Comprende entonces el epígrafe de los pergaminos: “El primero de la estirpe está amarrado en un árbol y al último se lo están comiendo las hormigas”. Cuando olvida sus muertos y el dolor, entra en un estado de lucidez sobrenatural. Descubre que su destino está escrito en los pergaminos. Se enclaustra en la casa de nuevo y al resplandor brillante del mediodía descifra de viva voz todos los acontecimientos que hemos leído de los Buendía, anotados en los manuscritos intactos, hechos naturaleza entre plantas prehistóricas y charcos humeantes. La historia de la familia escrita en sánscrito con cien años de anticipación por Melquiades, un ser que desconoce el tiempo y lo domina porque lo hace coincidir en el mismo instante. Pega un salto en los manuscritos hasta el momento de ser engendrado por amor entre alacranes y mariposas amarillas, hasta el día y el lugar en el que un hombre que trabaja con manos de mecánico y una mujer rebelde sacian su lujuria. 

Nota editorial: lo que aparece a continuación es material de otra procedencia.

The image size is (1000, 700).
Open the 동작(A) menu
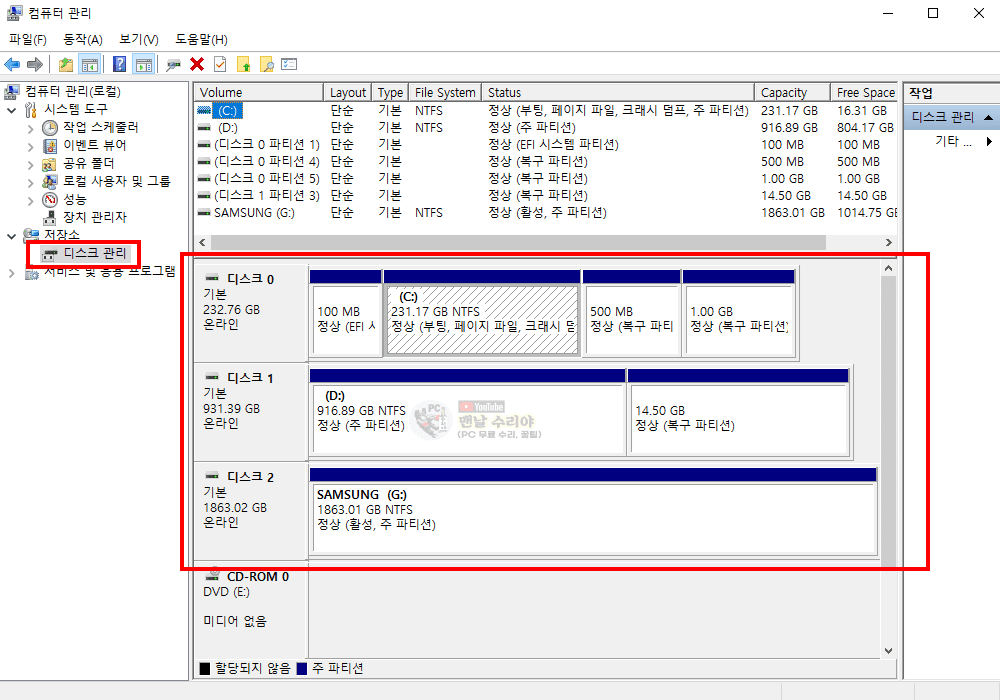click(83, 40)
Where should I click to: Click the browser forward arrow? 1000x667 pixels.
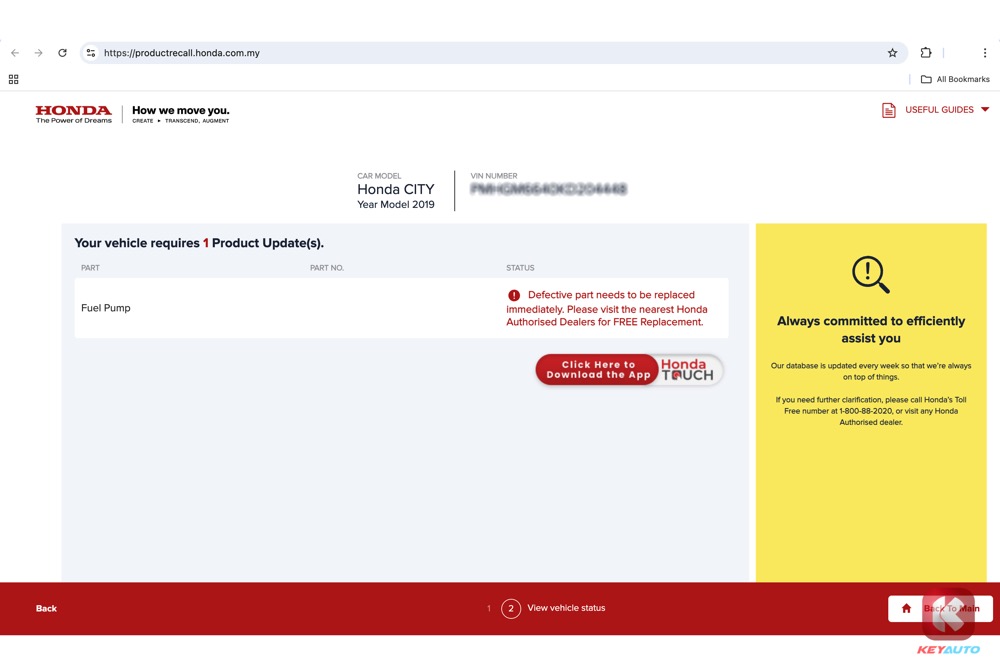click(38, 53)
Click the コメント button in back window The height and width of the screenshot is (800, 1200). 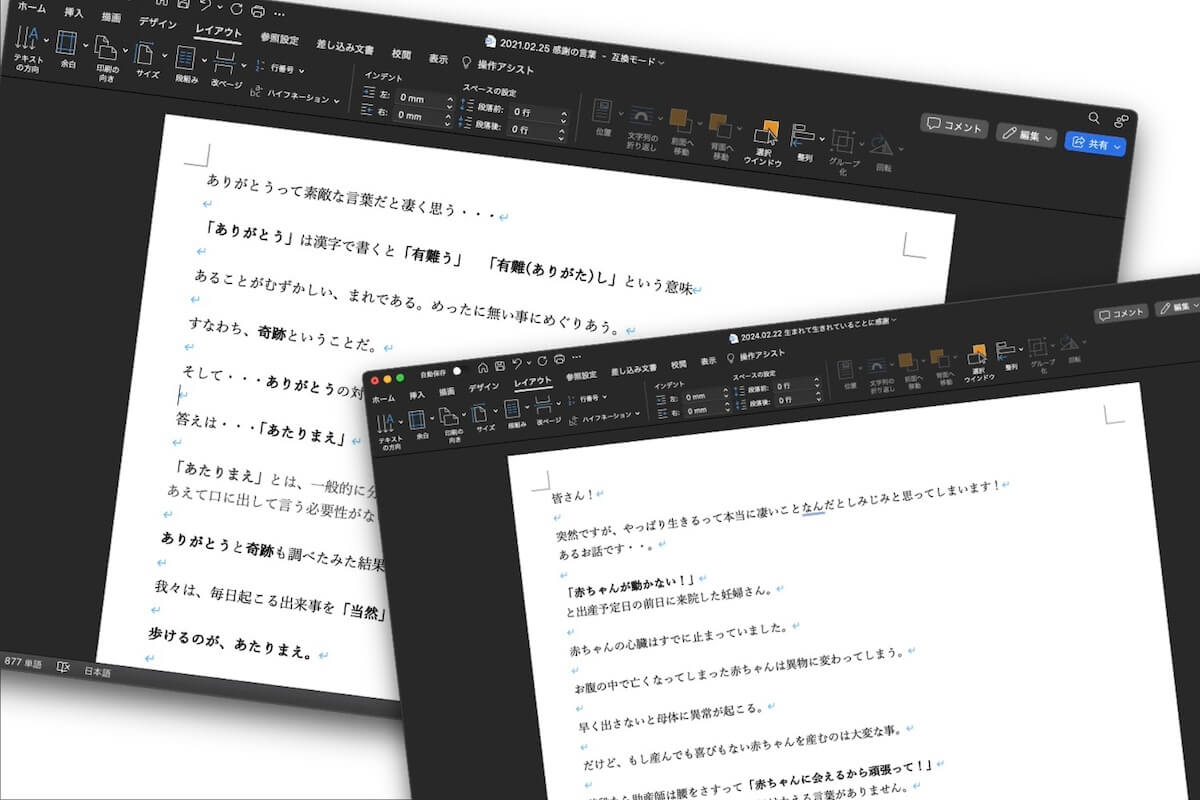click(955, 126)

Aureliano está tan enfrascado en los pergaminos que no siente el viento que con fuerza ciclónica arranca puertas y ventanas, descuaja el techo, desarraiga los cimientos y sólo entonces descubre que Amaranta es su tía y que Francis Drake no es más que una excusa para que ellos hayan engendrado un ser mitológico que pondrá el punto final a la estirpe. Descubre que ya no saldrá vivo del cuarto porque está viviendo lo mismo que está escrito, una ciudad de espejos, se está “viendo en un espejo hablado”. La ciudad será arrasada por un huracán bíblico en el mismo instante que acabe de descifrar los pergaminos. No habrá nueva oportunidad de recordar el tacto del hielo de Melquiades


 La balada 
De la casada infiel 
Demasiadas 
Cosas por aprender 
El portero 
De la puerta del sol 
El cartero 
De tus cartas de amor 
El primero 
En sacarte a bailar 
Un vals 
El vals 
De la tristeza más triste del mundo
Fito Páez /Joaquín Sabina



Este comentario pertenece al grupo de lectura colectiva que desde La Acequia coordina y dirige desde hace unos cuantos años su autor, el profesor Pedro Ojeda Escudero.